Outlining Can Solve This

Our old-fashioned, linear outline can’t fill the bill. We have to find a way to add to that outline, so that every chapter also has an image or series of images, and likewise a series of senses. The Solitaire Interglobal article uses a spreadsheet, complete with colour coding. It requires a whole set of lessons to learn even the basics. If you’re the organized sort of “planster,” that will work great.

For us “pansters,” perhaps something simpler will do. In my experience, any system I make up myself, for all its flaws, is the one best suited for me. Plus I ease into it gradually, so I polish as I learn. I suggest you use the ideas of this post to make up your own template. Note that we haven’t even talked about adding “Emotions” to this version. The possibilities are endless.

Transitions

I circled one section of this outline because it reveals a key advantage of images and senses: latency. A sentence stays in our minds for a few seconds as we read. A visual or sensual image, besides being much more powerful, resides in a different part of our brain, so it will linger for much longer as we read on. This makes ending on a visual and sensory peak a wonderful way to keep the emotion flowing to the next chapter.

Getting Even Better

No longer will we have the hodge-podge, put-it-in-where-it-happens-to-fit, approach to images and senses. We will increase the use of these powerful tools, and our writing will increase in power.

Because the next step after that is not merely to use these elements constantly, but to have an emotional build in them to match the emotional build in the story. There is no sense putting in an effective image if it distracts readers from the rest of the tale. We want these elements to merge with the emotions already presented by the plot, conflict and characters until our story builds into a unified emotional experience that will really knock the readers’ socks off.

All because we outlined properly.

Author: Gordon Long

Gordon A. Long is a writer, editor, publisher, playwright, director and teacher. 
Learn more about Gordon and his writing from his blog and his Author Central page.

10 thoughts on “Use a “Fat Outline” for Powerful Writing”

  1. I’m not one to outline, but I do agree that using the senses is essential, and most of us don’t use smell enough. It’s a very powerful descriptor and mood-producer. Thanks, Gordon.

    1. They tell us that smell is one of the most evocative senses to stimulate memory. This leads me to assume that it is powerful in the imagination in other ways. The difficulty is that it’s hard to describe a powerful smell in a few words.
      Perhaps it’s a matter of setting up certain smells as factors in the story and repeating them to trigger the emotion set up the first time without having to go through the description all over again.

  2. That’s really interesting. Thank you, Gordon. I don’t like to work with a very tight outline, but something like this could help me get various touchstones in.

  3. This: ‘I start an outline, because it’s impossible to keep it all straight in my head.’ Yes.

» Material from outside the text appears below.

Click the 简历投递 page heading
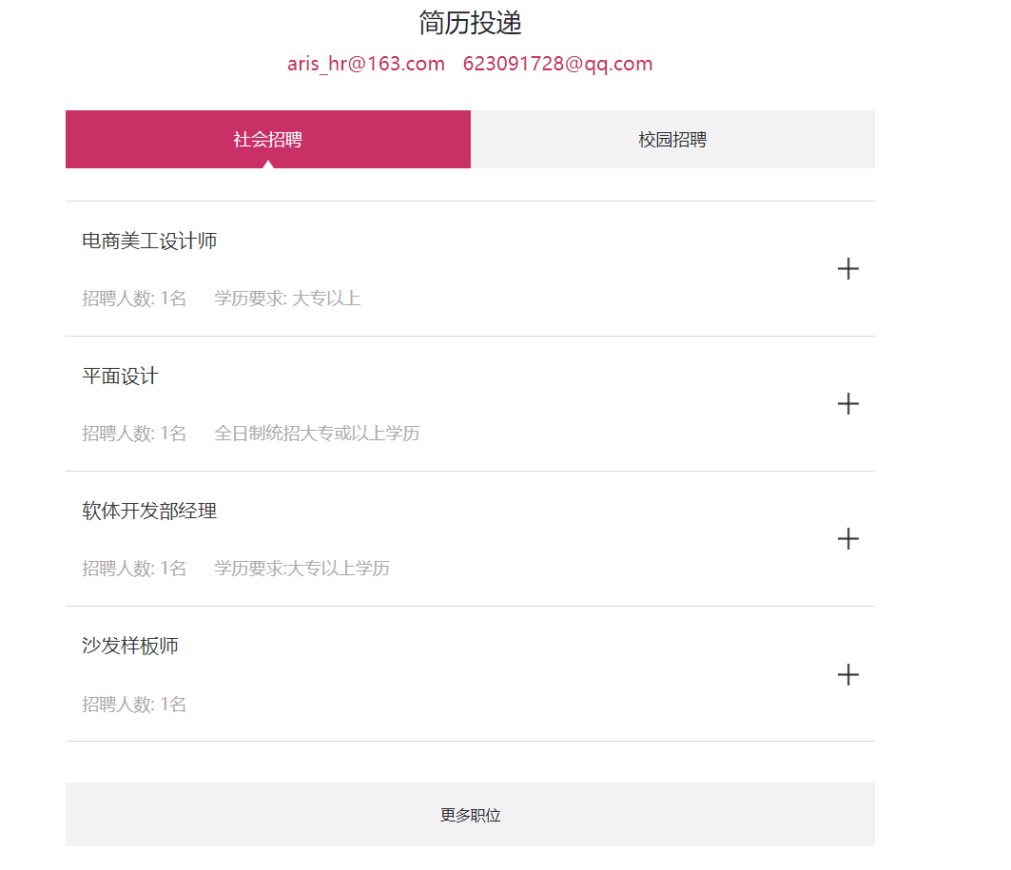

    I use dedicated writing software instead of Word, so outlining on the fly is a lot easier, but like you, I don’t do a ‘real’ outline until my head is ready to burst. And once a single book becomes a series…-facepalm-

    1. I think a lot of people dislike outlines because of linear thinking. They assume that you’re supposed to write the outline first and then follow it. My brain certainly doesn’t work like that. I come up with ideas as I’m writing, so I couldn’t follow an outline that didn’t include the new stuff. Outlining is a “middle of the project” exercise for me.